Putting away dishes was a real chore for Elizabeth Francis. Along with anything that required her to raise her arm.
“It hurt all the time, I couldn’t lift it. I couldn’t eat, I had to have somebody cut my food,” she says.
Her shoulder pain was due to arthritis and what she was feeling was the painful rubbing of bone-on-bone in her joint.
”People who just have arthritis but have a rotator cuff that’s in good shape they can do quite well with the more traditional total shoulder replacement,” says Dr. Todd Atkinson.
“But if you have a massive rotator cuff tear on top of the arthritis, reverse total shoulder replacement is the better option.”

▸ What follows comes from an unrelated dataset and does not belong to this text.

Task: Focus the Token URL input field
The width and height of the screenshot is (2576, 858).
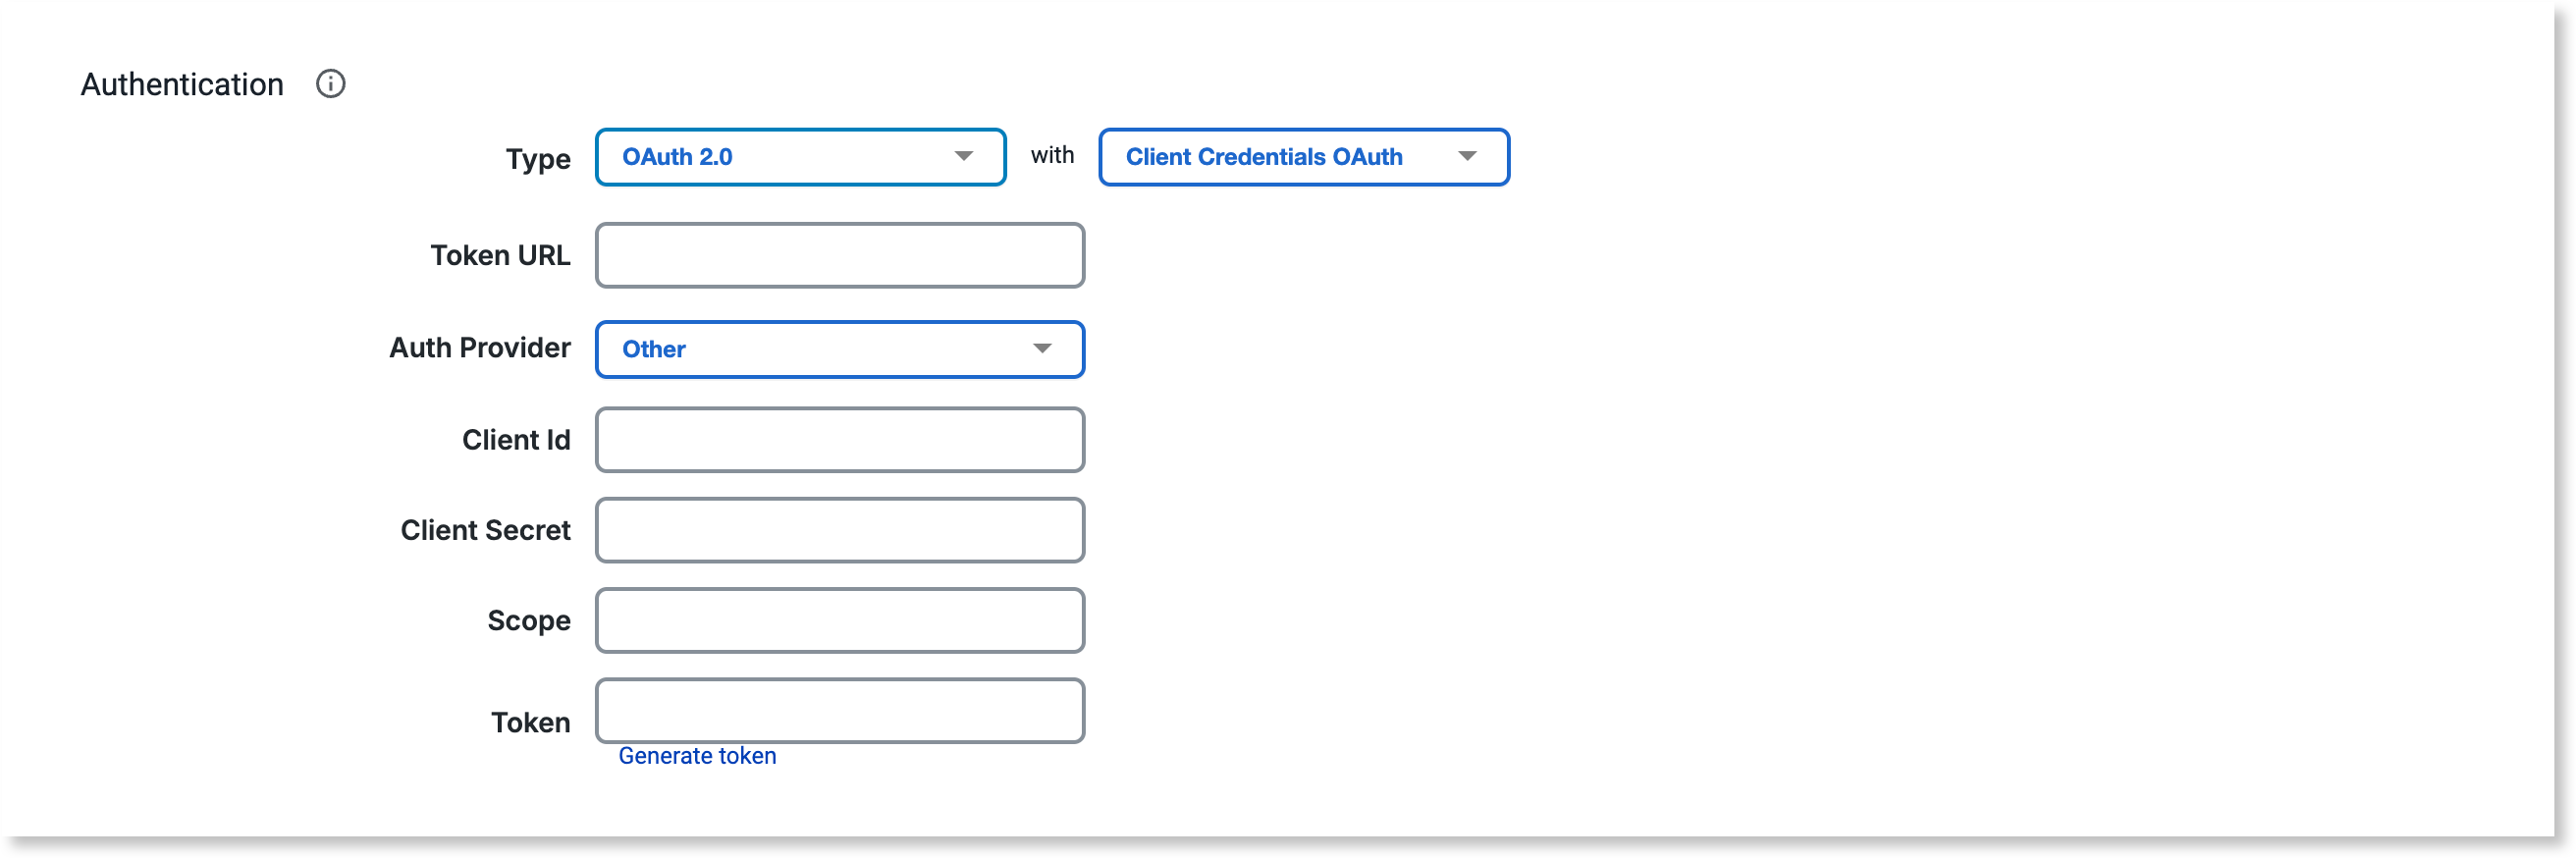Action: pos(840,256)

The reverse shoulder surgery is considered a last resort operation. It is a relatively new procedure in which surgeons flip-flop the shoulders anatomy.

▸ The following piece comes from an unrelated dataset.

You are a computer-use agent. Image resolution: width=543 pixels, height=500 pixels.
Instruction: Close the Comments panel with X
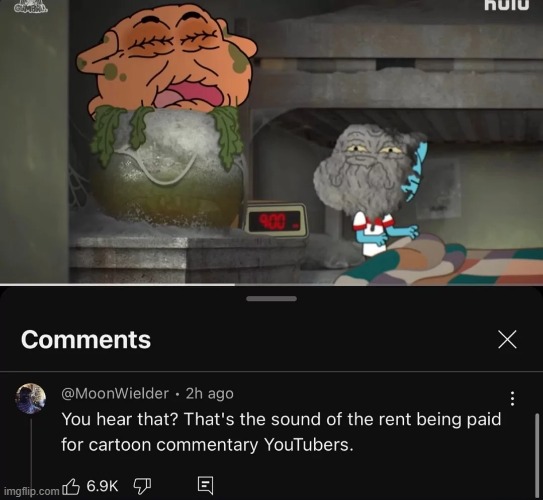coord(507,339)
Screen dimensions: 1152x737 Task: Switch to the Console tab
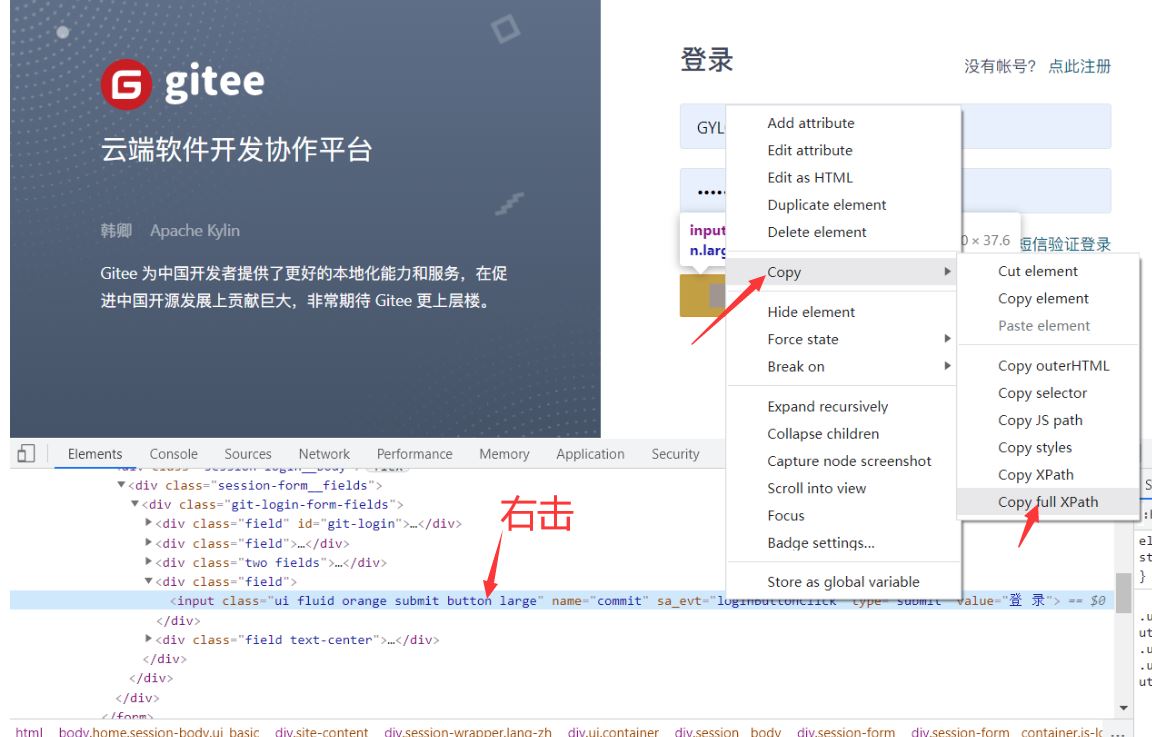[173, 453]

“Normally the ball is on this side and with the reverse shoulder replacement it goes on the other side,” says Dr. Atkinson.
The surgery alleviates pain as it reconfigures the joint.
“Instead of having bone on bone now there’s smooth metal rubbing up against the plastic,” Dr. Atkinson says. “Now the arthritis is gone and the ball is sitting downward where it’s supposed to sit.”
A year later, Elizabeth Francis has full mobility.
“I’m really fortunate, could you imagine never moving your right arm anymore?”